The Retreat from Common Sense
Australian playwright David Williamson has some interesting things to say about his fellow countrymen and the corporate world. Though, to be fair, his comments could apply to any other western country.
Speaking at a launch party for Shelley Gare‘s book, The Triumph of the Airheads and the Retreat from Commonsense, Williamson said that chief executives on 300 times the average wage were destroying their businesses and the lives of their staff.
“The thing to do is slash and burn and get the share price up temporarily by cost-cutting measures made at considerable human cost, then getting the resulting bonuses you’ve built into your already huge package, before the firm you’ve gutted falls to pieces.
“By that time you’ll have a golden handshake and be off to another corporate trough.”
He said the children of his friends were working 70 hours a week and when he asked them if they were enjoying themselves “they assured me they hated working those hours but if they didn’t they’d soon find themselves downsized”.
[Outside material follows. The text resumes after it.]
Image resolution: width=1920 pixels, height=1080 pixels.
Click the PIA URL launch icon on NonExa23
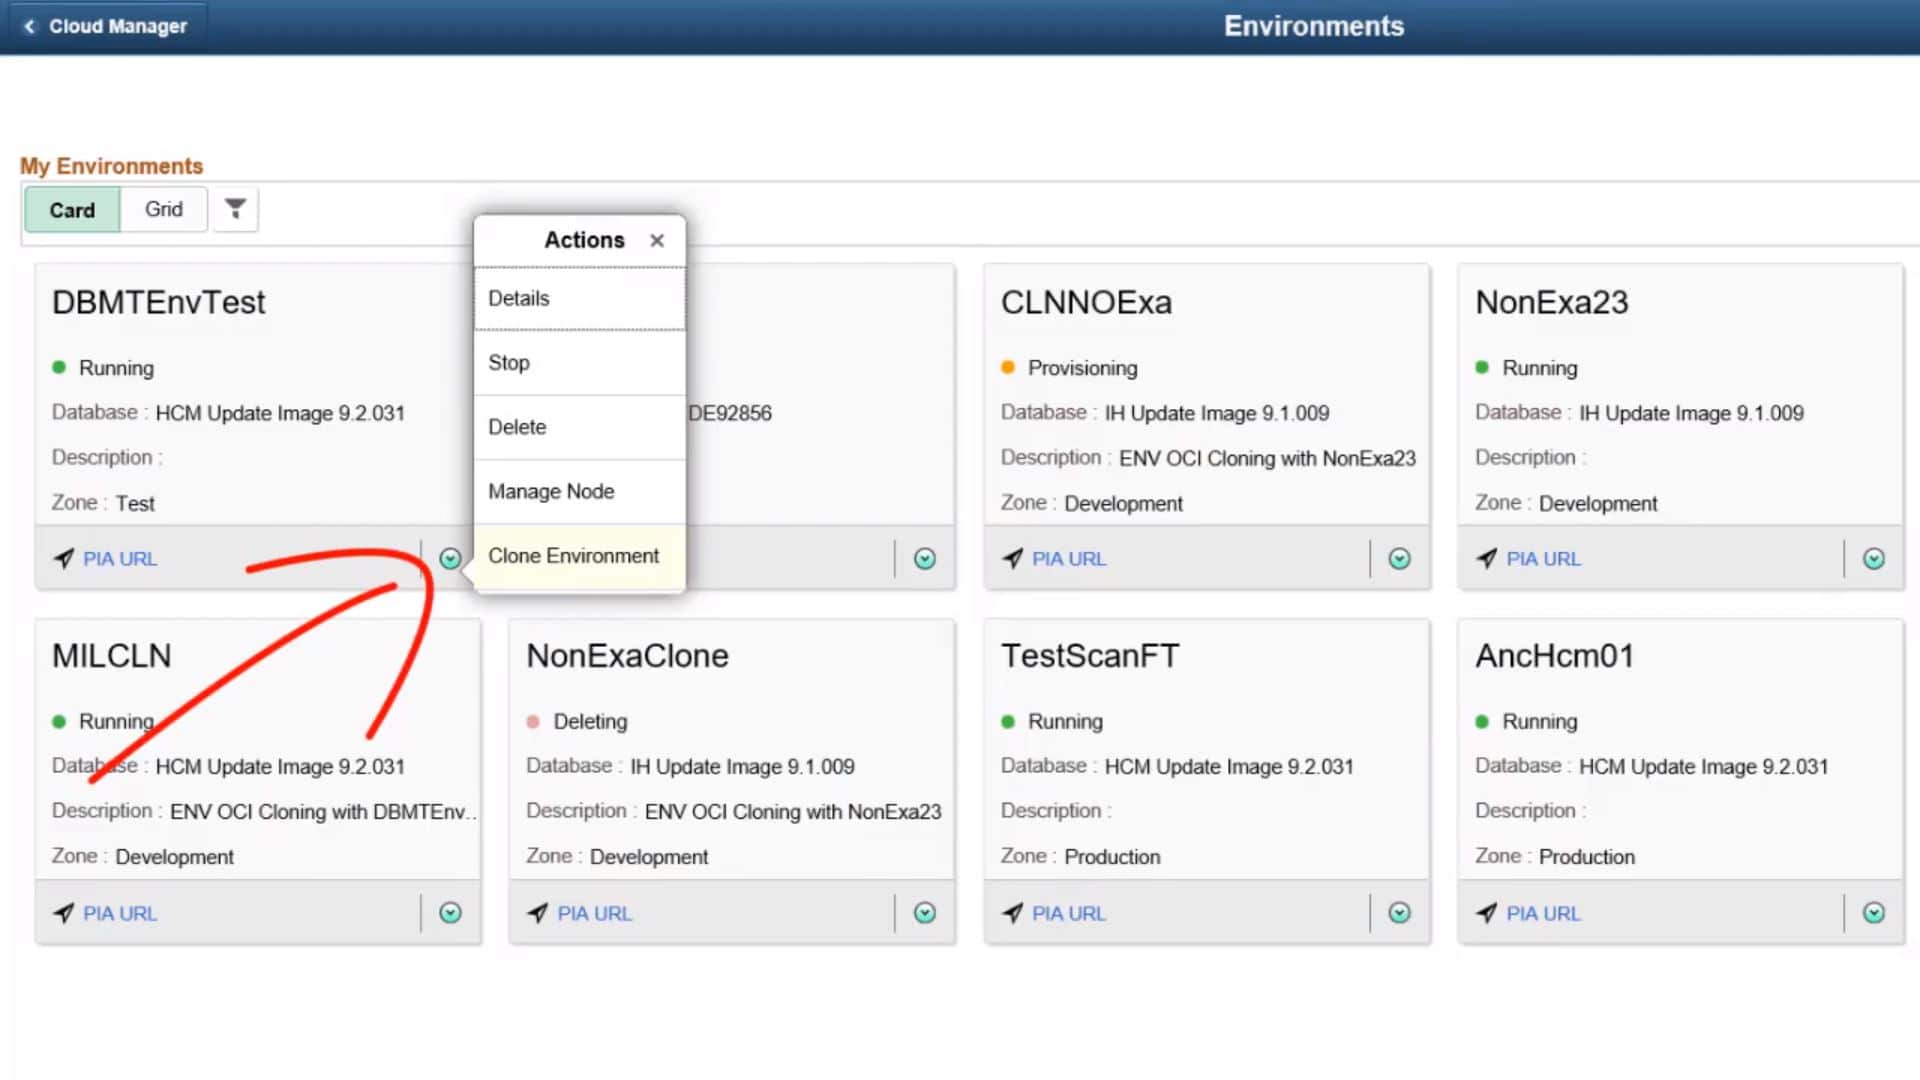click(x=1487, y=558)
“There is a deeper malaise than airheadism, it’s managerialism, the art of manipulating, cajoling, terrifying and brainwashing executives to give their all for the company,” he said.
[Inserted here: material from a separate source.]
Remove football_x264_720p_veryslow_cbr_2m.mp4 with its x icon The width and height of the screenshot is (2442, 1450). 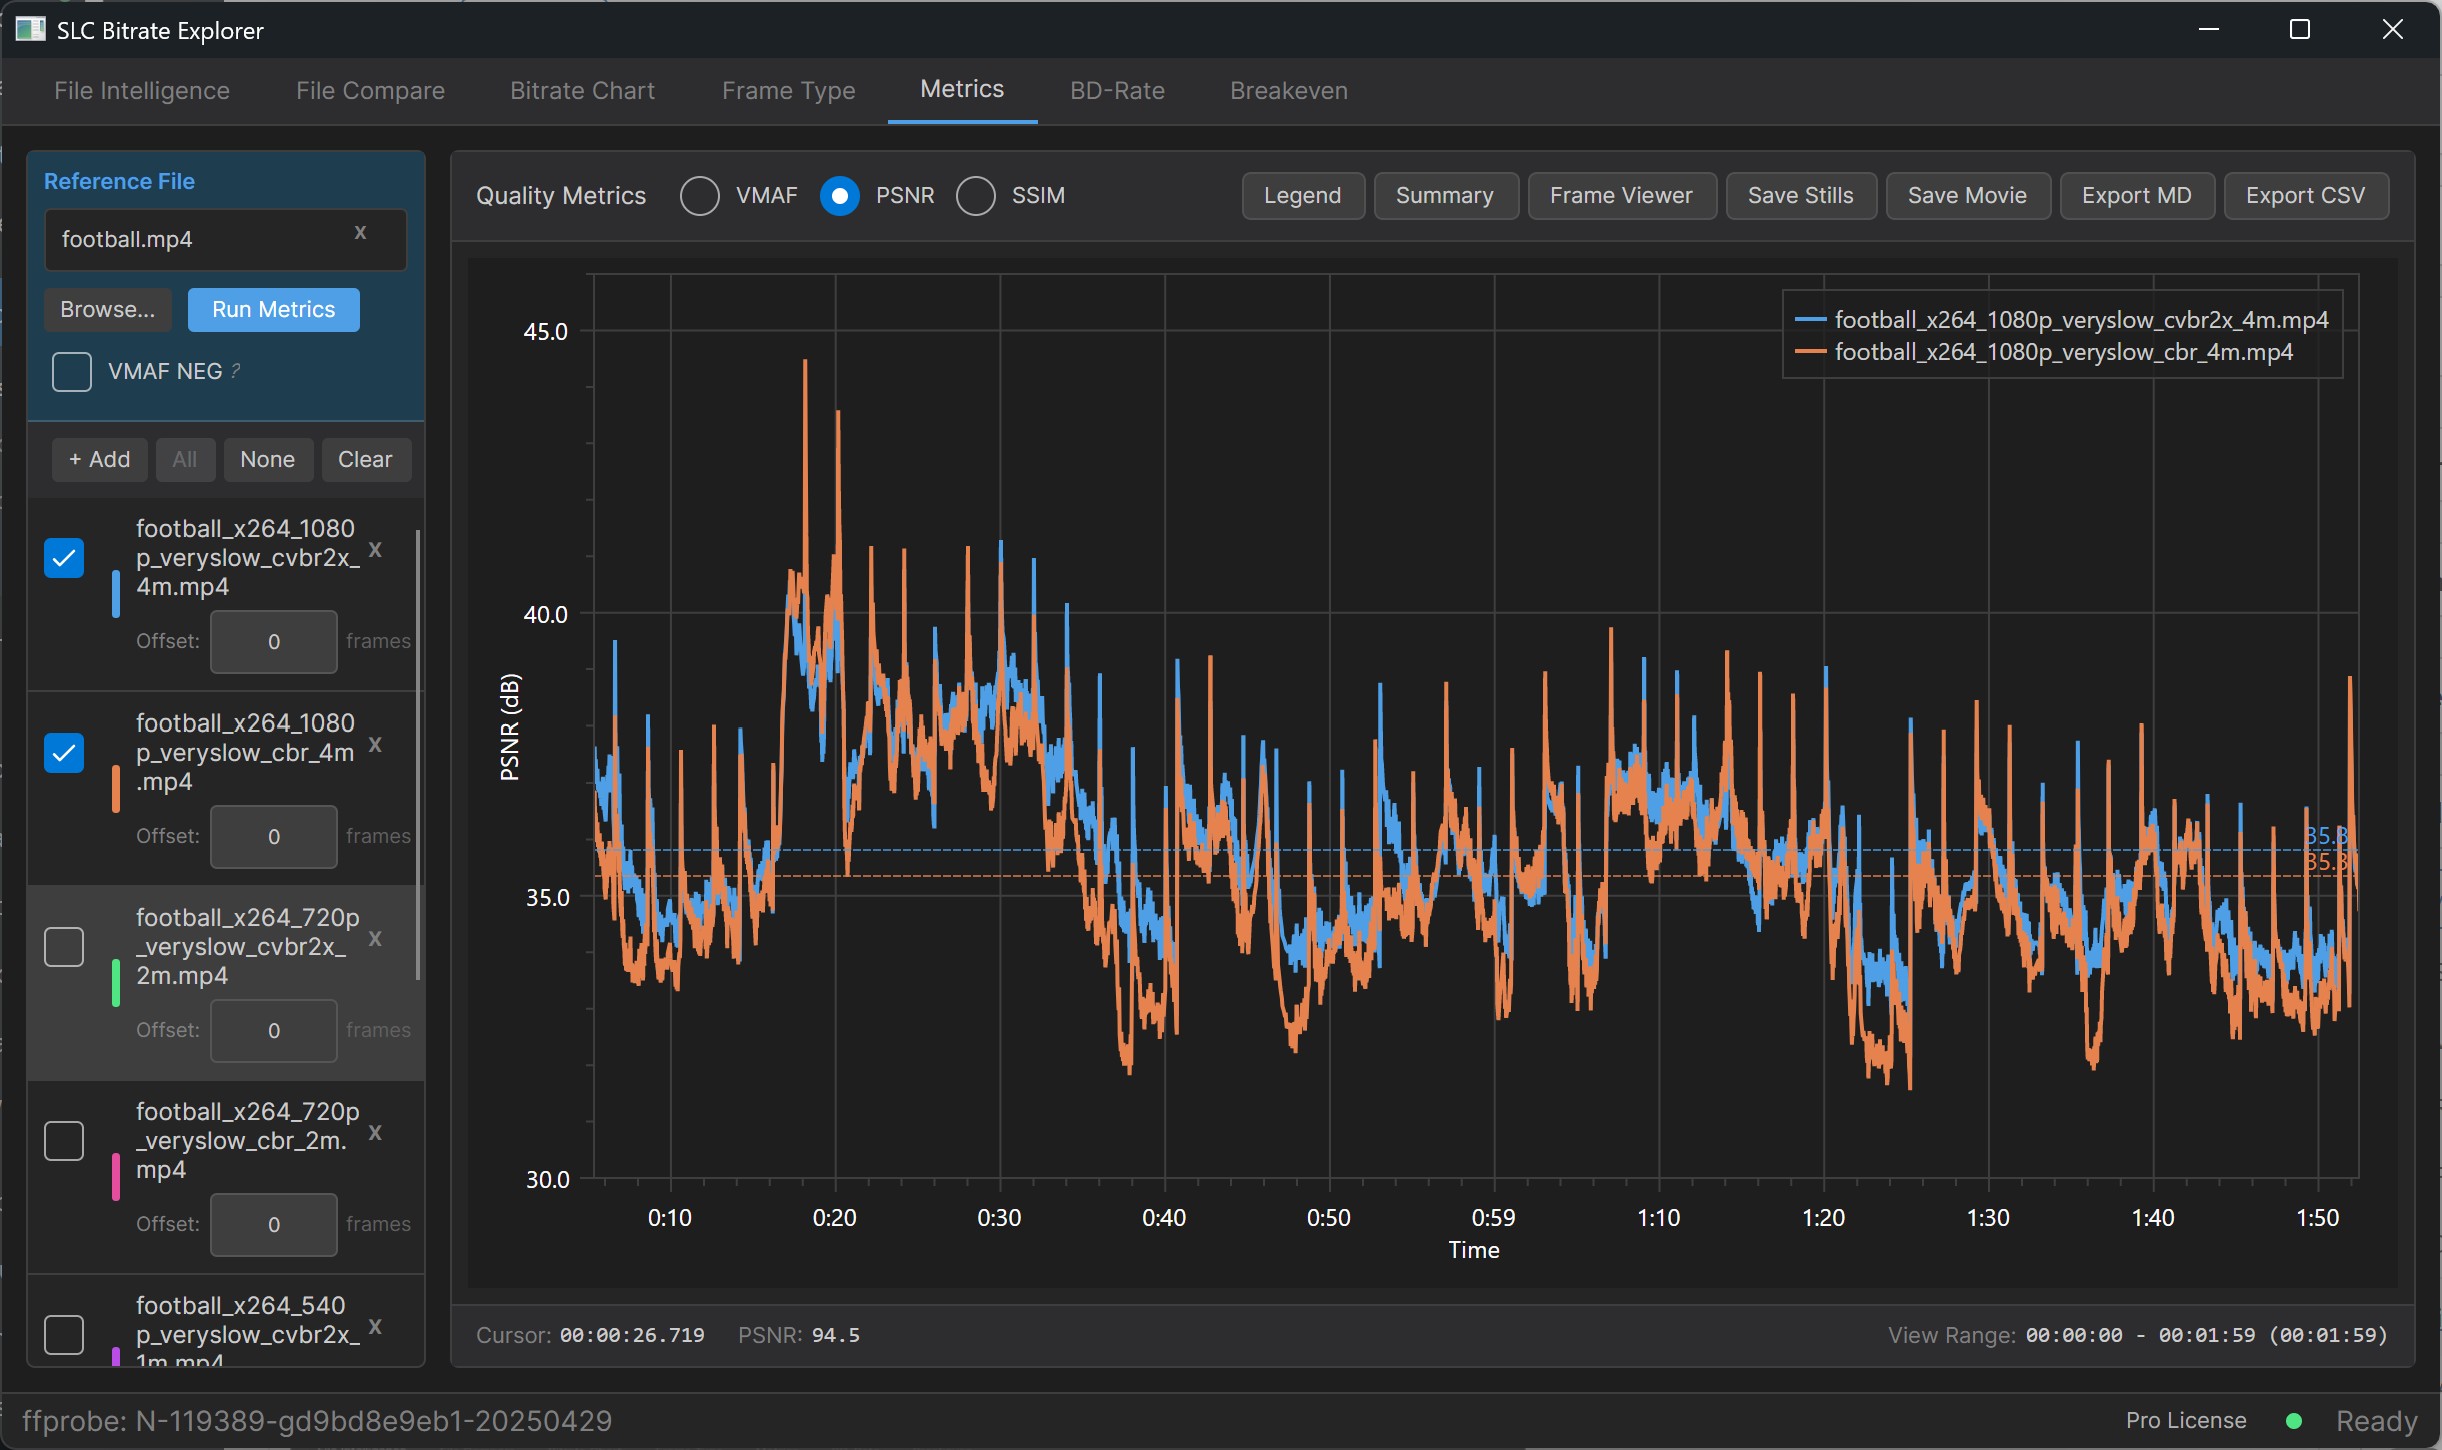click(375, 1132)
“This is done by the ubiquitous human resources departments which grow into huge mini empires within a firm, devoted to screwing the last ounce of productivity out of their executives.”
Williamson continued, saying that to be considered as executive material you had to pass personality tests proving yourself as a team player.
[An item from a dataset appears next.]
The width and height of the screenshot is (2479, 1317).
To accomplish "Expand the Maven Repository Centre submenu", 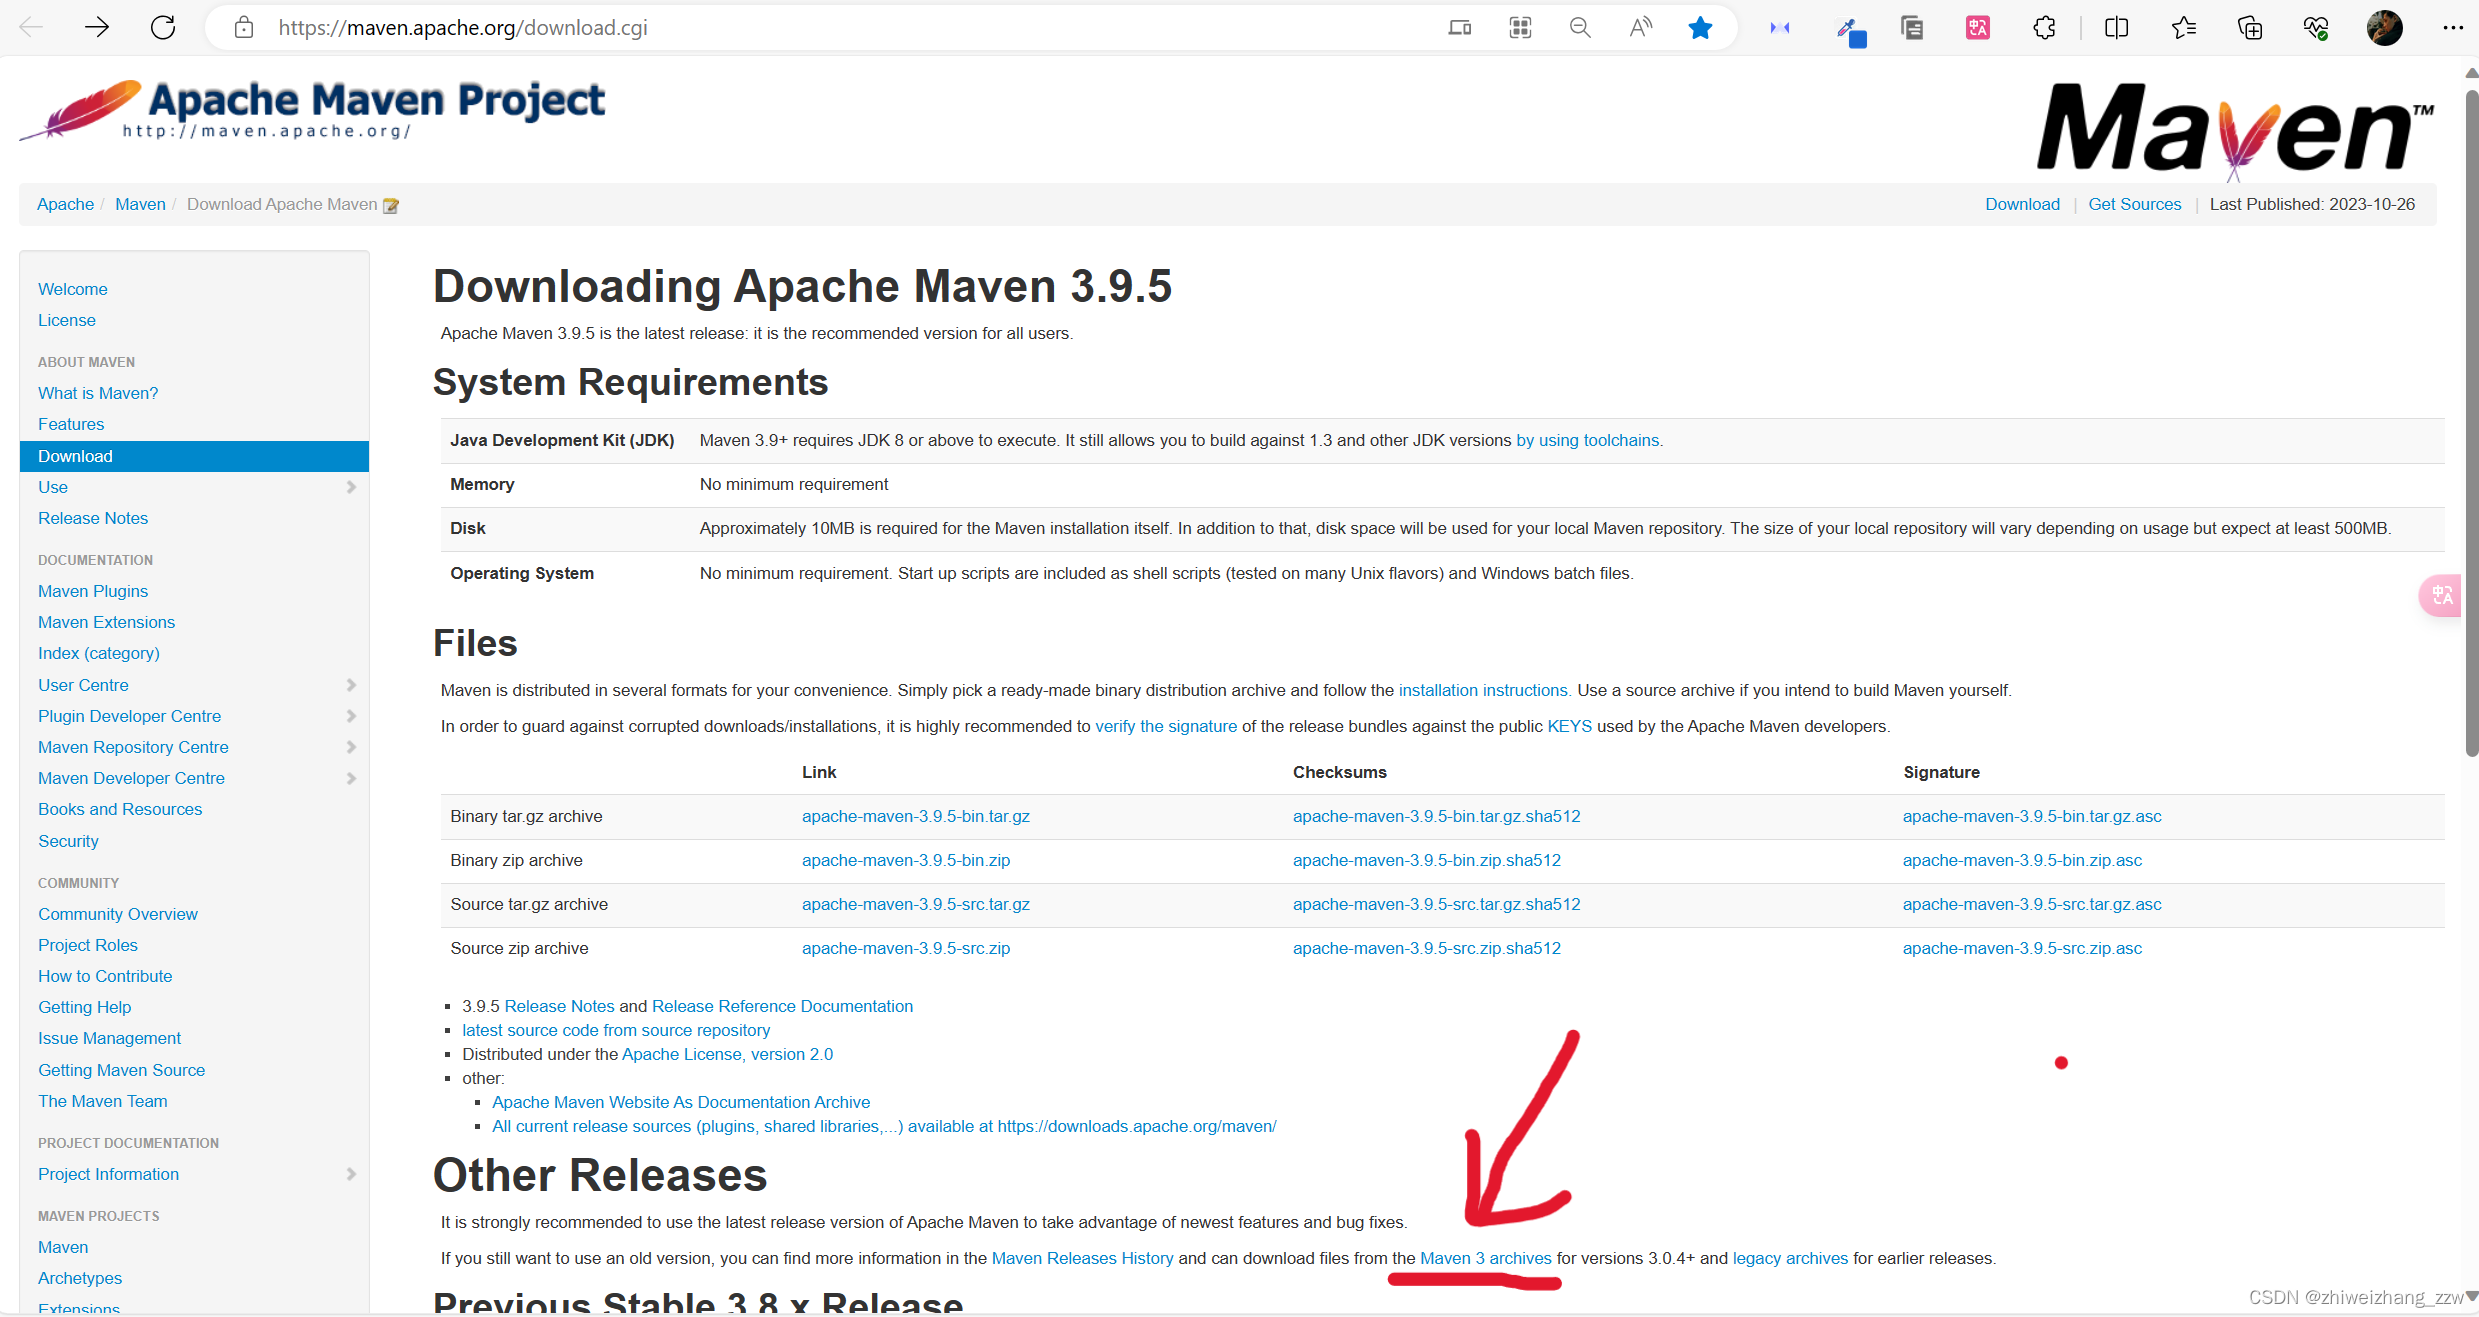I will tap(351, 747).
“Psychopaths are very good at appearing to be pleasant and witty team players. This probably explains why so many top level executives test high on sociopathic behaviour.”
Last year he wrote a piece in The Bulletin magazine after winning cruise tickets to New Caledonia, the Paris of the Pacific. He said “the ship was stacked to the gunwales with John Howard’s beloved aspirational Australians”. But he described their aspirations as running to little more than holidays, “new cars, to kitchen refits, to renovations, to private education for their children and to practically anything made of plastic, wood or steel”.
The passengers “didn’t seem to be discussing Proust or George Eliot.”